Em alusão ao Dia da Consciência Negra, o Arquivo Judiciário do Tribunal de Justiça de Sergipe realizou nesta quarta-feira, 26 de novembro, a palestra “A Mulher na Resistência Quilombola: rompendo silenciamentos e invisibilidades”, do Professor Doutor em História, Igor Fonseca de Oliveira. A apresentação é fruto da pesquisa de pós-doutoramento do acadêmico na Universidade Federal do Rio de Janeiro (UFRJ), elaborada com o uso de diversos documentos encontrados no Arquivo.
“Trago aqui um recorte de gênero, com a experiência dessas mulheres durante o período da escravidão em Sergipe, mais precisamente no século XIX, década de 1870. Indicando as estratégias delas de sobrevivência, desafios da maternidade, dentro deste contexto dos quilombos. Muito se fala sobre a virilidade do homem escravizado fugitivo, mas ainda há um silenciamento sobre o papel da mulher neste processo”, explicou.
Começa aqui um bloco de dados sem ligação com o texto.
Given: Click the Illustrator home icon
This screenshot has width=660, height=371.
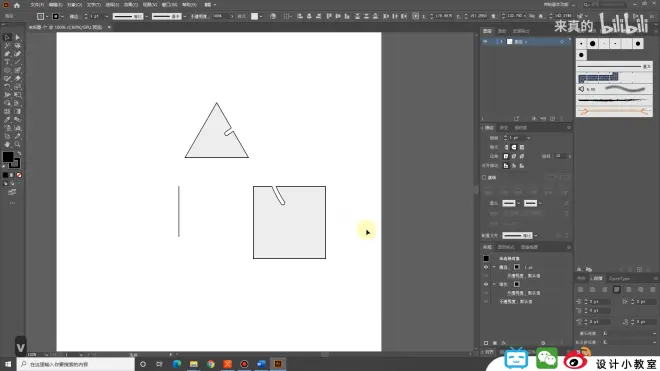Looking at the screenshot, I should 17,5.
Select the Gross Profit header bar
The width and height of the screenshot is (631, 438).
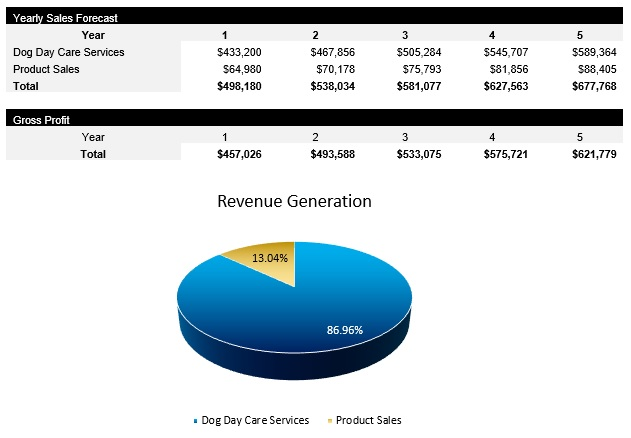click(x=315, y=119)
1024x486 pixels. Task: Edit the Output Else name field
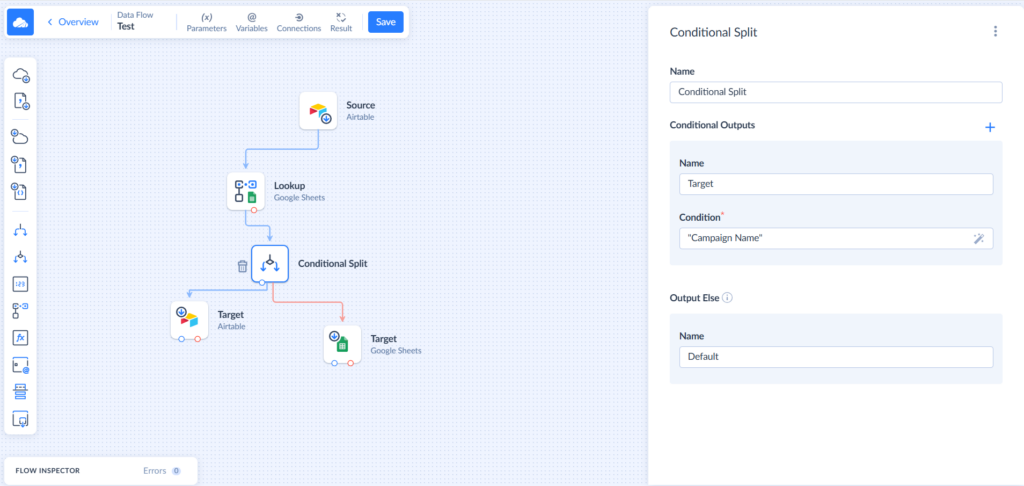(x=835, y=357)
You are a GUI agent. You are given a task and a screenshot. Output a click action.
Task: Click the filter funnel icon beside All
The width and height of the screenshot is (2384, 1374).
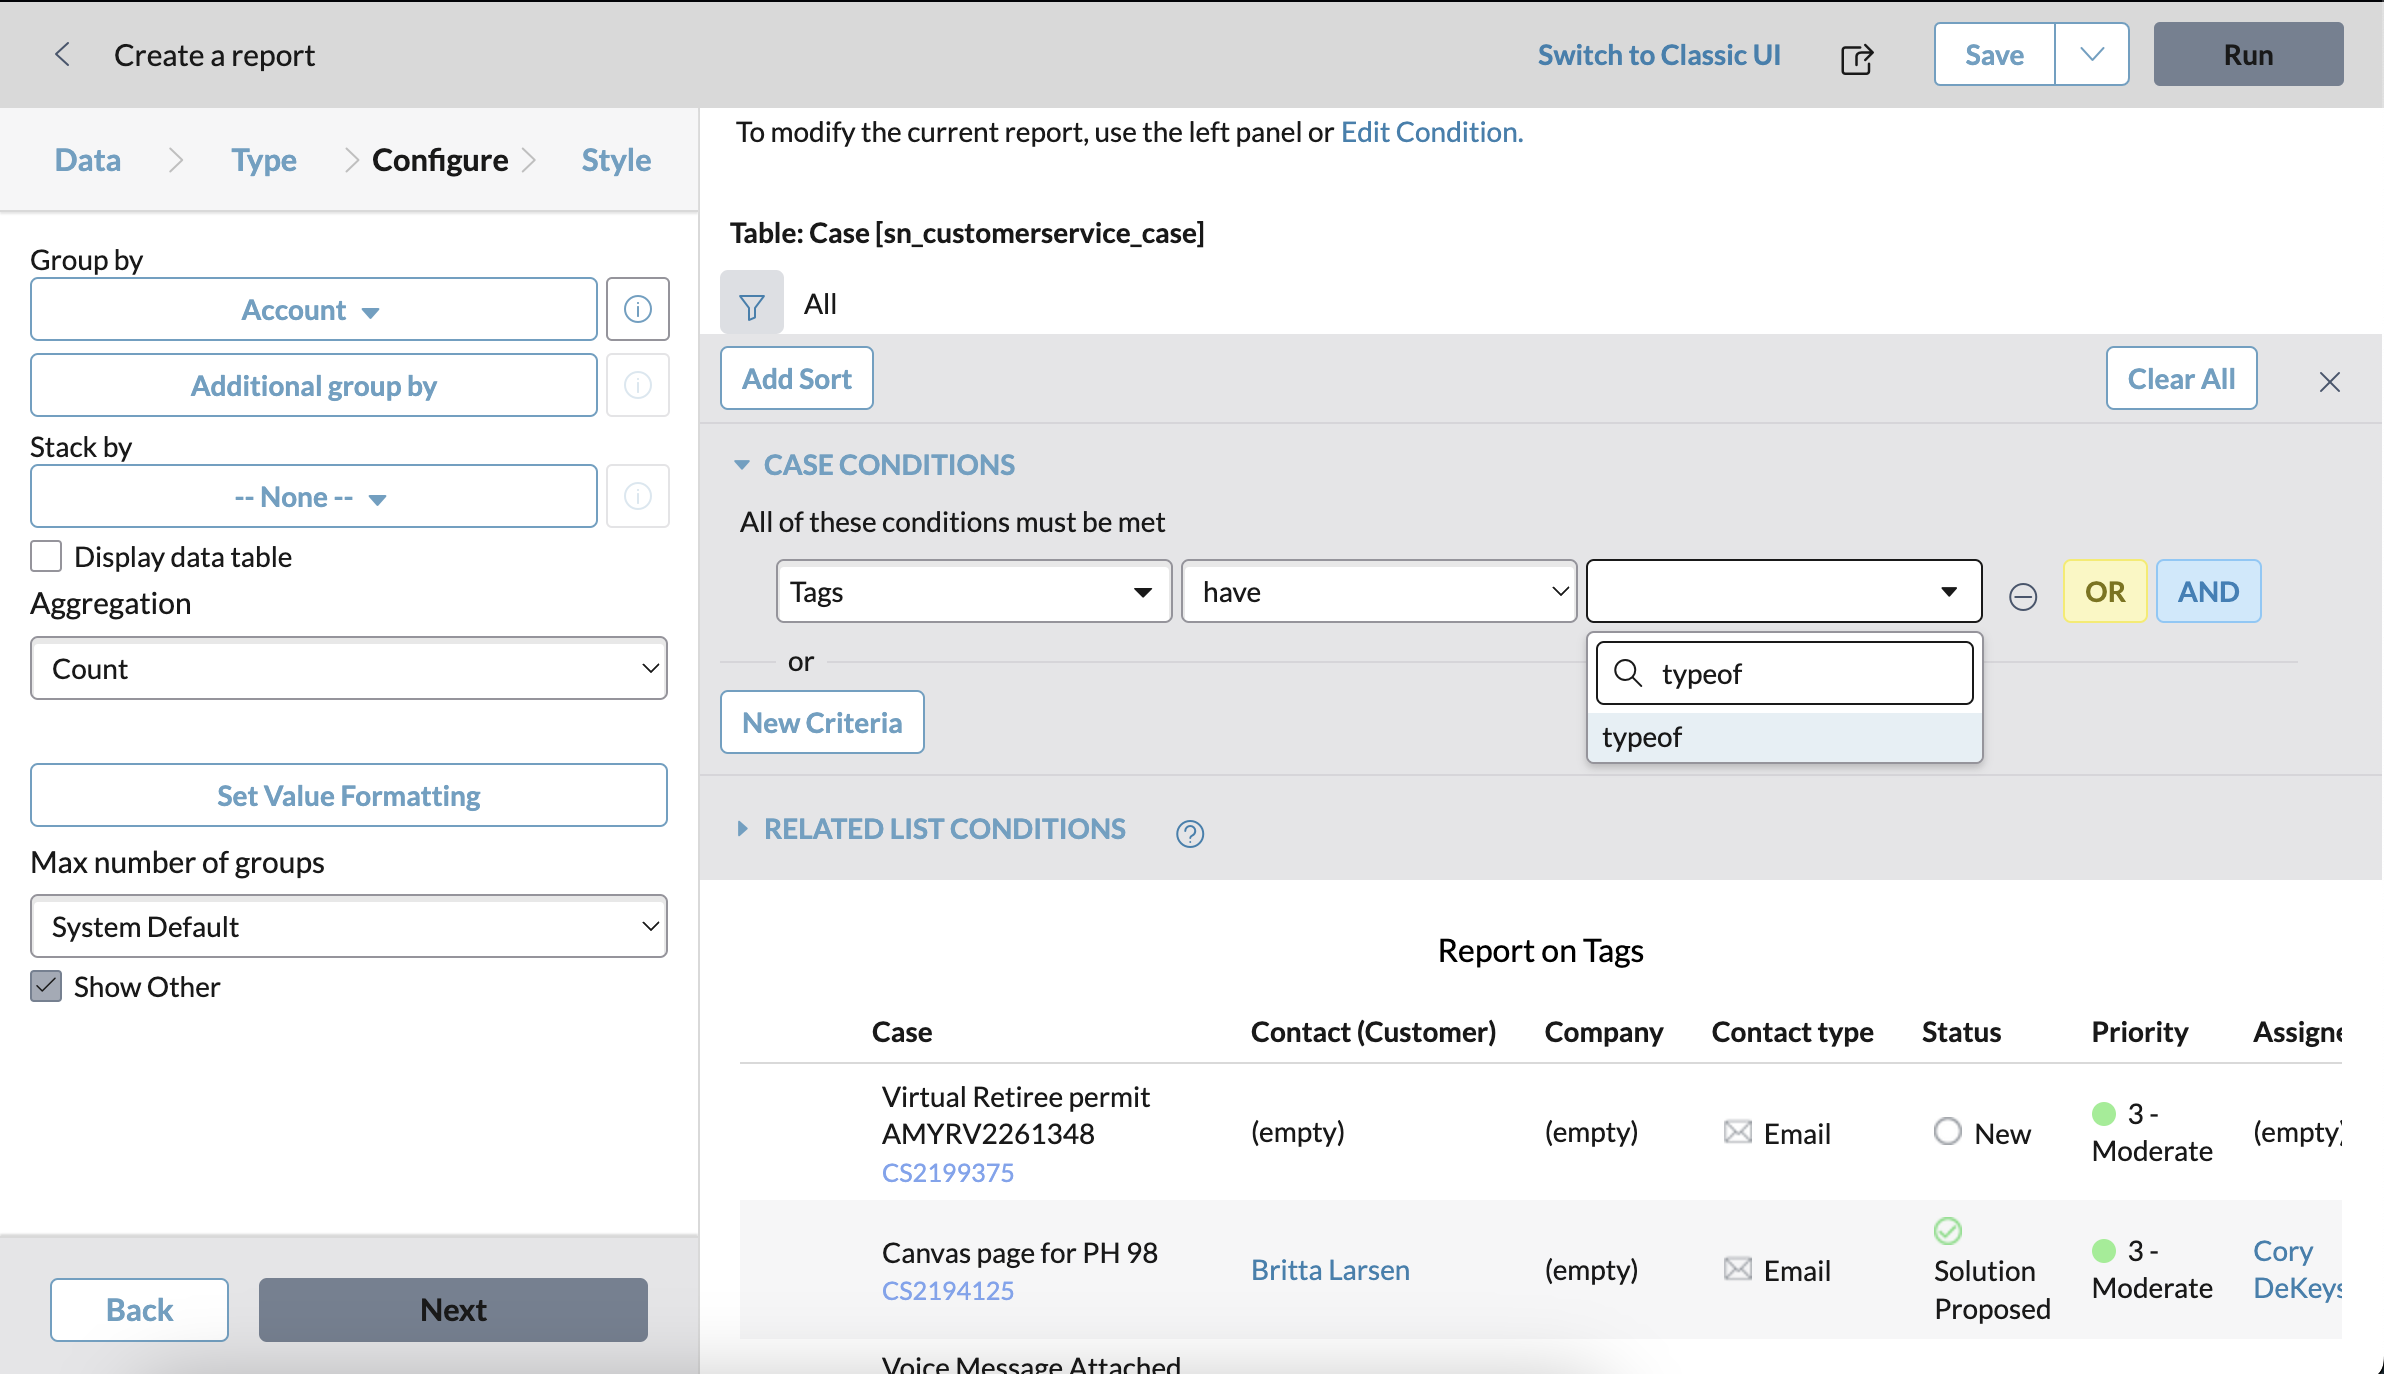(751, 303)
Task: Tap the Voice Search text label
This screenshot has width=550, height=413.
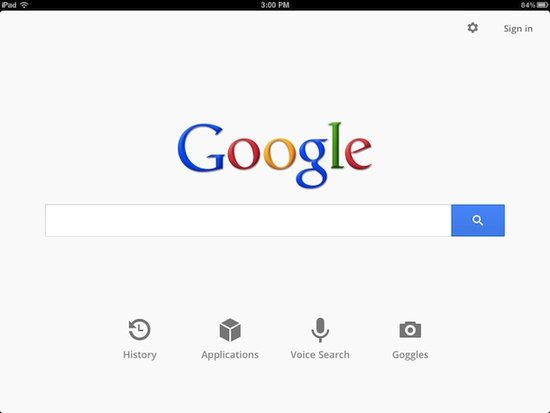Action: 320,355
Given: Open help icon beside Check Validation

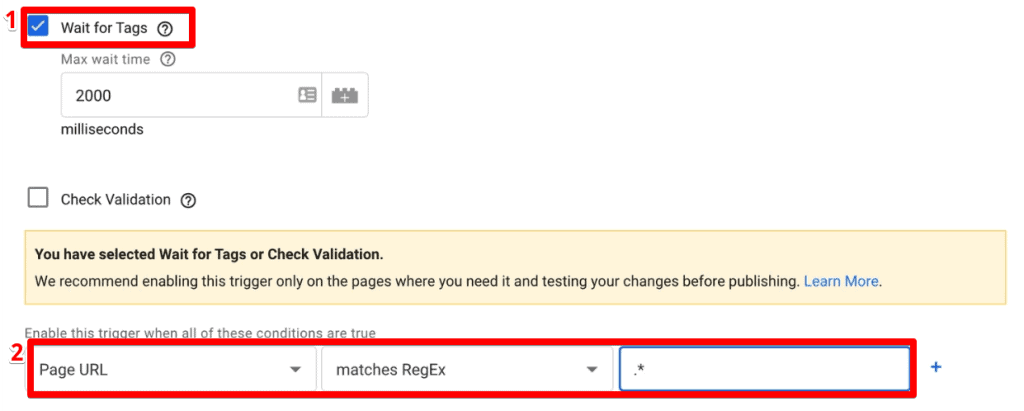Looking at the screenshot, I should 188,201.
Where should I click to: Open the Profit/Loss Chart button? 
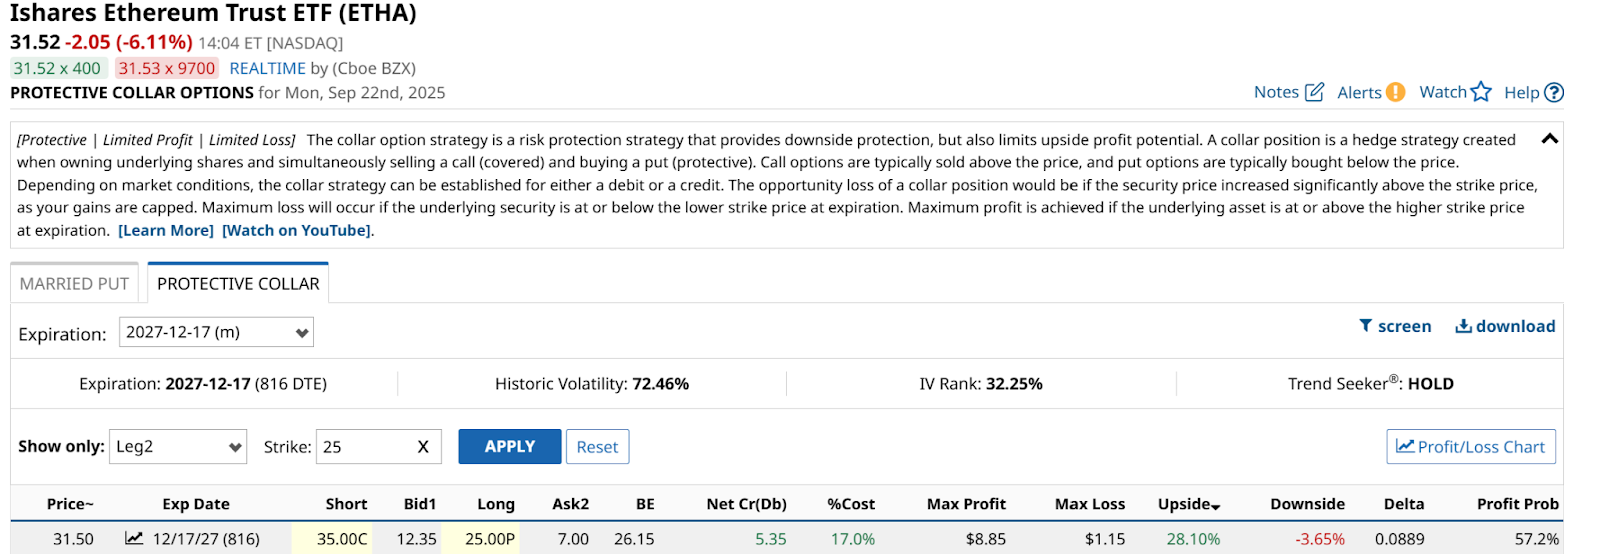1470,447
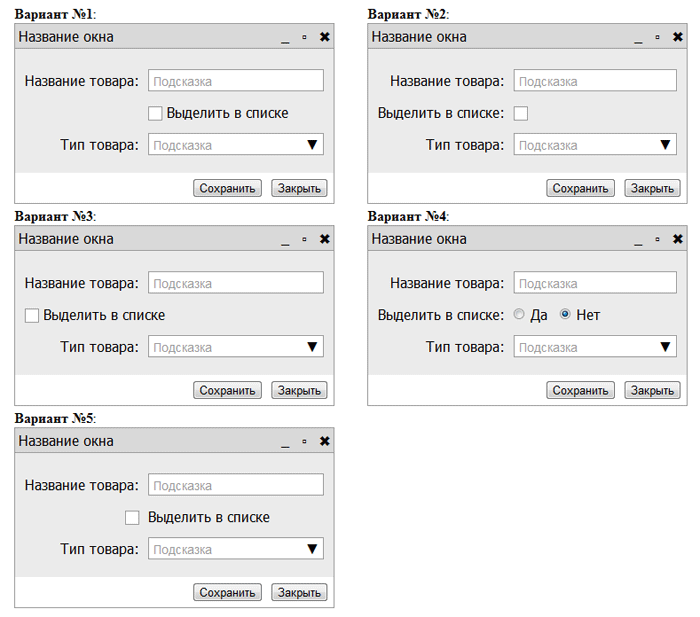Enable 'Выделить в списке' checkbox in Вариант №2
700x617 pixels.
[521, 113]
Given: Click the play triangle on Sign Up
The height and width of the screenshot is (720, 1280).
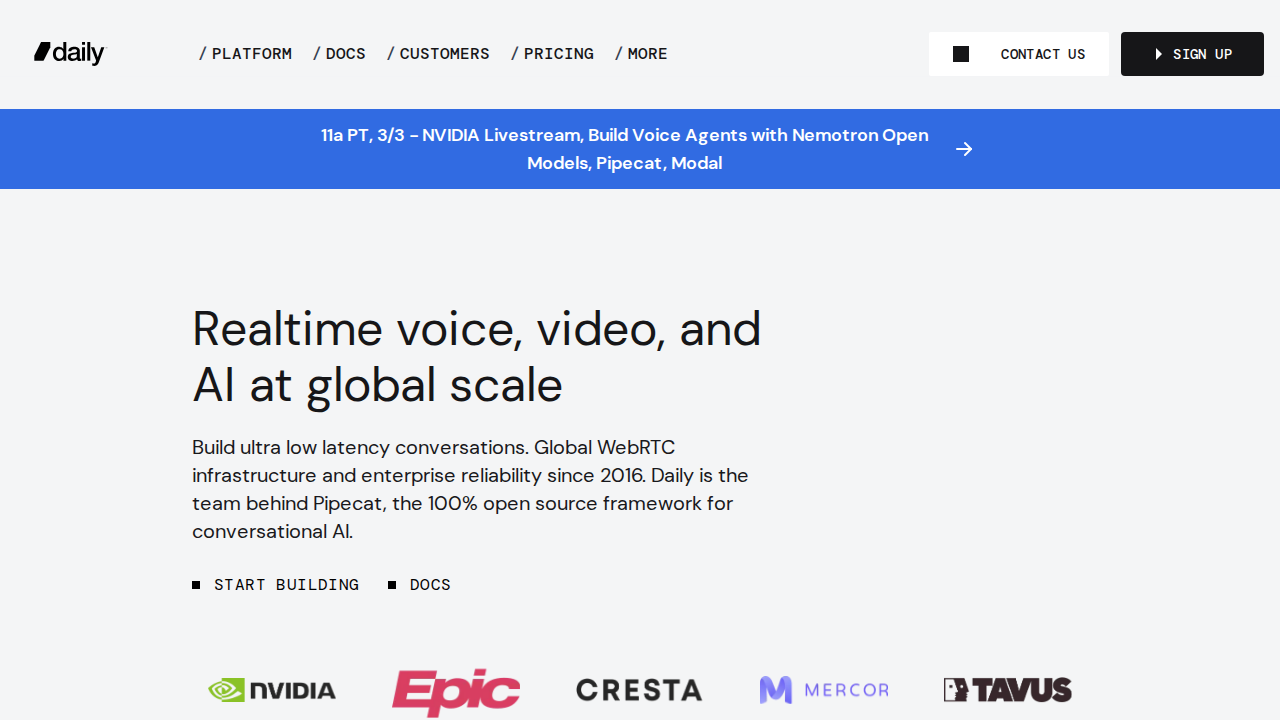Looking at the screenshot, I should click(1159, 54).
Como forma de retribuição ao trabalho do Arquivo Judiciário, espaço que frequenta desde 2005, o professor Igor Fonseca fez a doação ao acervo da instituição de exemplares do seu livro “O Vale dos Quilombolas – repertório de fontes da escravidão em Sergipe”.
A diretora do Arquivo Judiciário, Ana Cristina Machado, agradeceu pelo gesto e destacou a “importância da instituição como fonte inestimável de produção de conhecimento e a presteza do serviço ali desempenhado”.
Além de pesquisadores, acompanharam a palestra do professor Igor Fonseca alunos do Ensino Fundamental da Escola Municipal José do Prado Franco, de Nossa Senhora do Socorro. “Um tema bastante interessante e que amplia o leque do que é trabalhado dentro da sala de aula, especialmente a resistência e o combate a qualquer tipo de preconceito. Esta parceria entre escola e o Poder Judiciário vem trazer o contato direto e a experiência que é de grande importância para a formação dos alunos enquanto cidadãos”, explicou o professor Josenaldo Vieira Souza Teixeira.
Após a palestra, o servidor do Arquivo Judiciário, Tiago Carvalho Santos, apresentou um processo datado de 1881, referente a uma Ação Sumaríssima de Liberdade de Pedro Africano. A petição originou-se na comarca da vila de Currais de Pedra (atualmente município de Gararu) e, após sucessivas declarações de suspeição, tramitou por último na comarca de Japaratuba. O documento integra o acervo do Arquivo. “Do ponto de vista social, trata-se de um caso singular de luta pela liberdade: de um lado, um dos políticos mais influentes da província, cuja projeção o levaria ao Senado no início da República; do outro, um homem escravizado que, movido pela coragem e pelo desejo de liberdade, decidiu reivindicá-la judicialmente”, afirmou.